Iterating a java set
A java set can be iterated using an iterator. Set has an iterator() method which returns a java iterator.
This iterator can be used to loop through the set using its next() and hasNext() methods. Example,

Set<String> names = new HashSet<>();
// add elements
names.add("Abc");
names.add("Def");
names.add("Ghi");
Iterator<String> iterator = names.iterator();
while(iterator.hasNext()) {
  System.out.println("Next set element: " + iterator.next());
}

Output is

Next set element: Def
Next set element: Ghi
Next set element: Abc

Note that the order in which the elements are retrieved is different from the one in which the elements were added.
This shows that a set is unordered.

Set.of() java 9
In java 9, a new of() method has been added to Set interface. This is a static interface method which creates and returns a set.
There are overloaded versions of this method, which accept multiple elements as arguments and return a set with these values added to it. Example,

Set<Object> empty = Set.of();
System.out.println("Set empty: " + empty.isEmpty());
Set<String> names = Set.of("A", "B", "C");
System.out.println("Set size: "+names.size());

Output is

Set empty: true
Set size: 3

Any number of arguments can be supplied to of(), since there is an overloaded variant of this method which accepts variable arguments(or var args).
Set returned by of() can not be modified, meaning that you can not add or remove elements from it.
Trying to do so would result in UnsupportedOperationException.

Java List vs Set
Following are the similarities between a java list and set interfaces.

  • Both store elements in a linear(or one dimensional) format.
  • Both extend java.util.Collection interface.

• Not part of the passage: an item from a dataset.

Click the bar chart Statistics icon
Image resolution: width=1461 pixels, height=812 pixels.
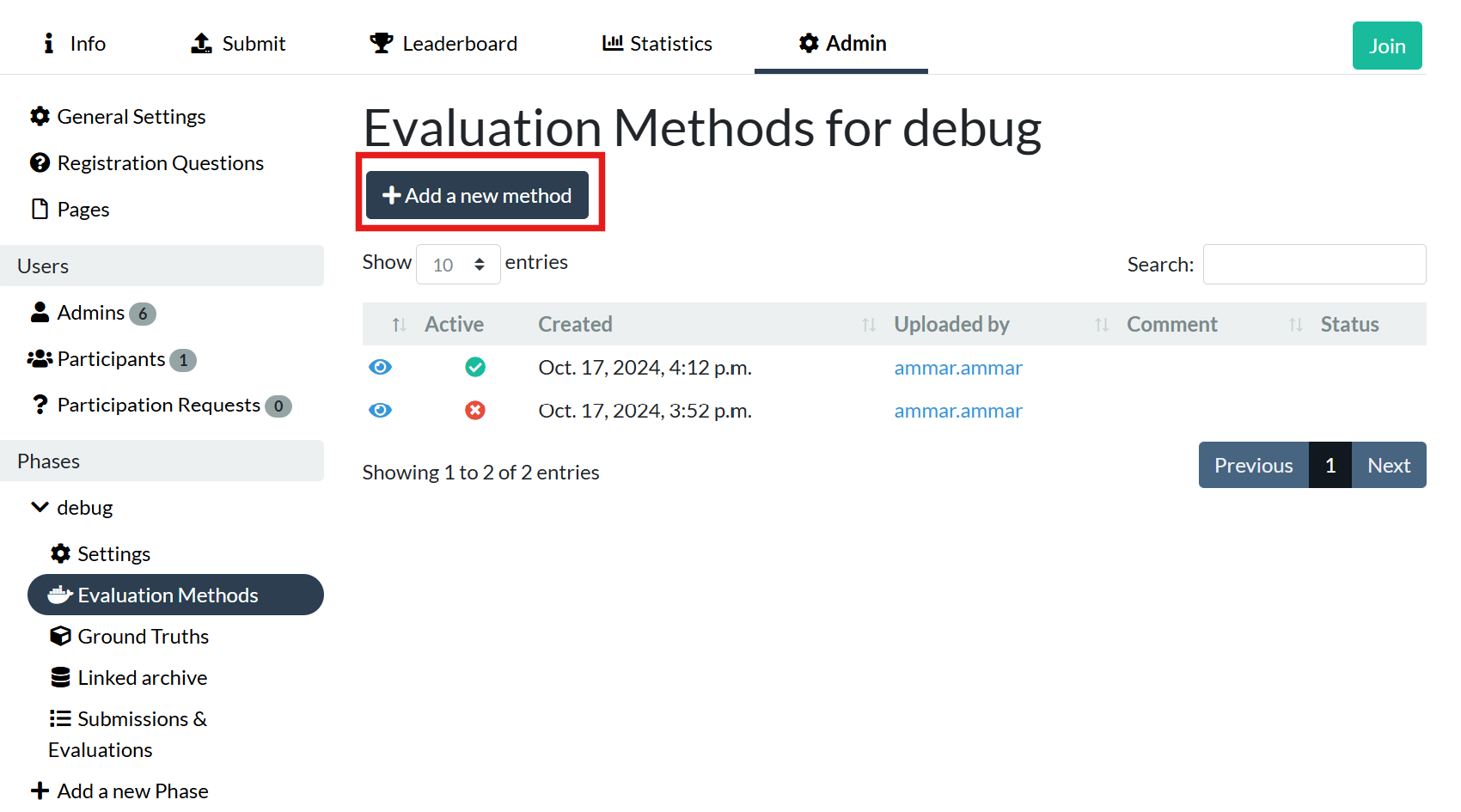pyautogui.click(x=612, y=43)
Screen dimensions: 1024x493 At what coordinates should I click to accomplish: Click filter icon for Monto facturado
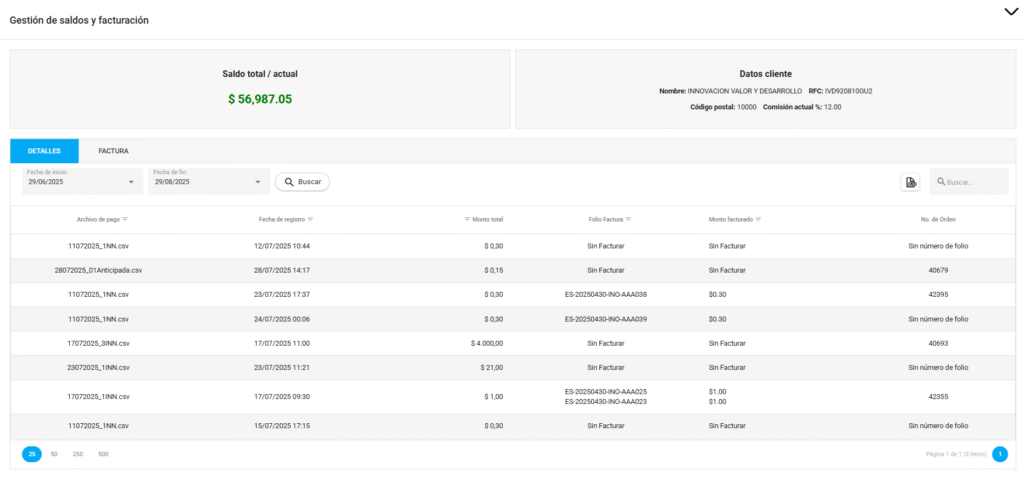click(x=759, y=219)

Following are the differences

  • List allows duplicate elements while set does not.
  • List is ordered while set is unordered.
    This means that list elements are arranged in the order of insertion while set does not maintain any such order.
  • List allows element insertion, removal and retrieval using its index.
    In set, elements can not be added, removed or retrieved using index.
  • List provides a java iterator and a special iterator, ListIterator to loop through list elements.
    Set only provides java iterator, there is no additional iterators.